The university event placed emphasis on how full of life both cousins were during their short lives. Ashley (22) grew up in the US and Olivia (21) grew up in Ireland but they managed to be together numerous times throughout their lives.

Ashley's sister Amanda said her sister travelled at least 22 times to Ireland to spend time with their cousin.

At the celebration of the women's lives, two giant screens projected photographs of the cousins as children and young women hugging, dressing up and making funny faces.

"Although their lives were really short and ended in a tragic way, they still led full lives with the short time they did have," said Amanda.

"None of us will ever forget them," she added.

Around a dozen family and friends shared memories of the women.

The event included a group of Irish dancers performing while the crowd ate lunch.

Amanda spoke of how she and her sister would sit on her bed at night to laugh and talk and also share their dreams for the future. Both sisters had spoken of wanting to live to be at least 90 if not 100.

Ashley had told Amanda that, when she would eventually die, she would want "a huge party celebrating her life and people telling stories about how awesome she was".

"She was awesome. We got the big [party]. A lot bigger than what she thought," she said.

She told those gathered that the two cousins had spent a huge amount of time together.

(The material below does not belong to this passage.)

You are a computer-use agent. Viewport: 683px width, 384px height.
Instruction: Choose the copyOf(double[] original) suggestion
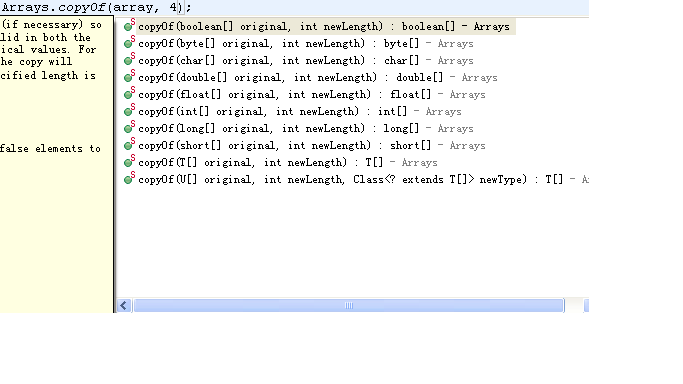[318, 77]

"Their personalities, how contagious they were. When they were happy, everybody wanted to be happy with them," she said.

"The biggest thing in all this is that although their lives were cut short in a tragic way, they still led really full lives for the short time they had because every minute they made the most of," she said.

The grieving sister said the two cousins were "self-proclaimed insomniacs" who did not sleep that often because they had just so much to do, adding that "they had all that extra time when we were sleeping".

She believed the duo would really want everyone at the event to smile.

She spoke of them having "big, goofy smiles" and how her family found it impossible to find a photograph of Ashley for the press in which she wasn't making a funny face.

"They're still here with us, just not physically ... although they're gone, none of us will every forget them," she said.

A young man with a bandaged head wept as he spoke of how Ashley was "the kindest, most caring, hard-working person."

Four of Olivia's friends from Foxrock in Dublin smiled and laughed as they recalled a bungee jump that Ashley had insisted they experience.

Earlier on Saturday, Monsignor Dan Whelton told mourners at a funeral for both women that Ashley's grief-stricken mother Jackie told him she had seen their two bodies lying in each other's arms.

holding

He told the congregation Jackie told him she rushed from her home after hearing the news of the tragic deaths.

"She went down to Berkeley and as she saw the bodies they were holding each other.

"They weren't twins but they were very close.

"Ashley went back and forward to Ireland and in life they were like twins and in death they are together too," he said.

The mass was held in the church where Ashley was baptised.

The two caskets were brought into the church to the sound of bagpipes playing She Moved Through The Fair.

Chief mourners were Ashley's parents Jackie and George and sister Amanda and Olivia's parents Paul and Paula and her brother Gavin.

Ashley's parents later accompanied Olivia's parents on the flight which arrived in Ireland yesterday with Olivia's remains.